As noted above, there are generally two types of durable powers of attorney: a present durable power of attorney in which the power is immediately transferred to your agent (also known as your attorney in fact); and a springing or future durable power of attorney that only comes into effect upon your subsequent disability, as determined by your doctor, a court or through another specified process. Anyone can be designated as agent under a power of attorney, and most commonly it will be your spouse or domestic partner, a trusted family member, or friend. Appointing a power of attorney greatly increases the likelihood that your wishes are carried out as you want them, allows you to decide who will make decisions for you, and is effective immediately upon subsequent disability or otherwise according to the terms of the power of attorney. As noted above, it is possible and sometimes wise to have a power of attorney take effect prior to disability. As with all other estate planning tools and arrangements, these things should be used with great care, after consultation with a qualified estate planning attorney and only as such legal instruments have been designed and customized specifically for the person who will utilize the same. For this reason, it is NOT a good idea to simply download a form from the internet and/or to just copy some papers from another person. That would be somewhat akin to “borrowing” another person’s medical drug prescription. NOT a good idea!
Under Utah law, as well as under the laws of most other states, you are permitted to appoint someone you trust to decide about medical treatment options if you lose the ability to decide for yourself. You can do this by using a Durable Power of Attorney for Health Care or Health Care Proxy where you designate the person or persons to make such decisions on your behalf. You can allow your health care agent to decide about all health care or only about certain treatments. You may also give your agent instructions that he or she has to follow. Your agent can then ensure that health care professionals follow your wishes. Hospitals, doctors and other health care providers must follow your agent’s decisions as if they were your own.
A Living Will informs others of your preferred medical treatment should you become permanently unconscious, terminally ill, or otherwise unable to make or communicate decisions regarding treatment. In conjunction with other estate planning tools, it can bring peace of mind and security while avoiding unnecessary expense and delay in the event of future incapacity. The Utah Legislature has implemented the Utah Advance Care Directive form, which is the combination of the above-referenced health care directives (Health Care Proxy and Living Will). While you are not required to use this state-approved form, it is normally a very good idea to do so, as using this state form will increase the likelihood that your wishes are honored by the facility and health care professions involved in your medical care at the applicable time. This is a form that you can obtain on the internet and fill out by following the instructions that accompany the same. Even so, it can be confusing, so it is never a bad idea to get professional guidance when working with this form.

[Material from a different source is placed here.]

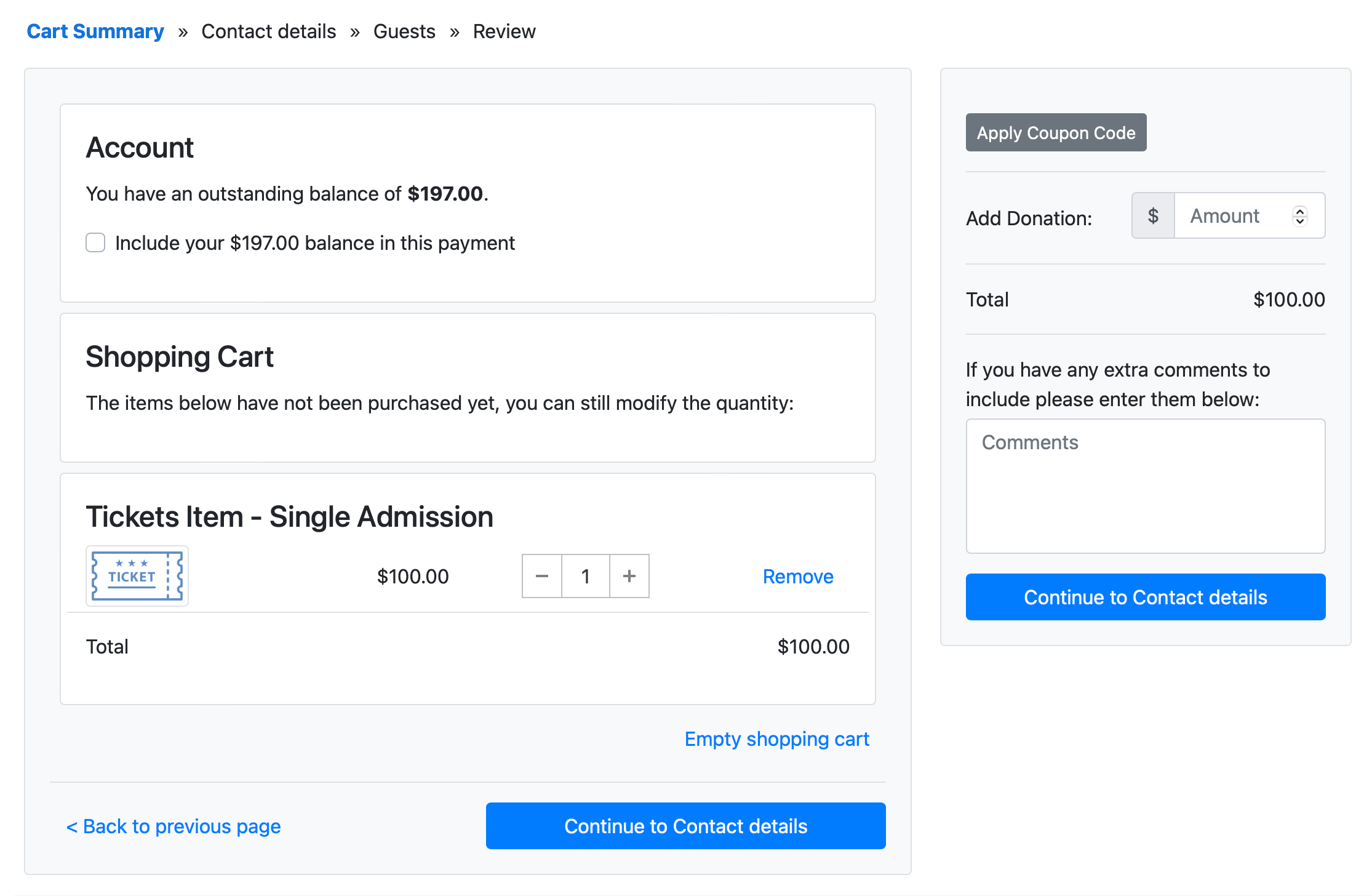Click the plus quantity button
This screenshot has height=896, width=1372.
pos(629,576)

Many medical providers will refuse to release information, even to spouses and adult children authorized by durable medical powers of attorney, on the grounds that the 1996 Health Insurance Portability and Accountability Act, or HIPAA, prohibits such releases. Therefore, in addition to the above documents, you should also sign a HIPAA authorization form that allows the release of medical information to your agents, your successor trustees, your family and other people whom you designate.